It is possible to bring herpes simplex virus-1 (HSV-1) out of its hiding place inside the body and render it vulnerable to drugs, a virologist at Duke University in Durham, North Carolina, has revealed.
Bryan Cullen said that his team had found clues to how a gene called LAT, switched on by the herpes virus, works.
Describing HSV-1 as a docile beast, the researcher pointed out that it could snooze inside a person's neurons, secluded from drugs and the immune system.
He said that scientists had for long suspected that LAT was the key to herpes' ability to remain dormant inside nerve cells, but no-one knew how it did so.
To unravel this mystery, the researchers infected mice with HSV-1, and waited for the virus to retreat to nerve cells and go silent.
The group later scoured the cells for traces of sliced RNA that matched that from LAT.
Cullen revealed that the team found several microRNAs, a recently-discovered kind of molecule that cells use to dial down the levels of proteins.

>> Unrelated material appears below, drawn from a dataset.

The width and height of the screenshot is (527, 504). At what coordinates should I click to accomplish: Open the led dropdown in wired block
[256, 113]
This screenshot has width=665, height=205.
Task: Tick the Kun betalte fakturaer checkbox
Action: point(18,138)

While four microRNAs came from cut-up LAT, the fifth came from a previously unknown chunk of RNA, which suggests LAT was not the only viral DNA molecule involved in latency.
Many microRNAs play a role in maladies such as cancer and heart disease, and some viruses even make microRNAs to stymie cell defences.
The researchers, however, observed that HSV-1's microRNAs latched onto viral mRNA molecules, and blocked cells from cranking out two virus proteins (ICP0 and ICP4) essential for escaping dormancy.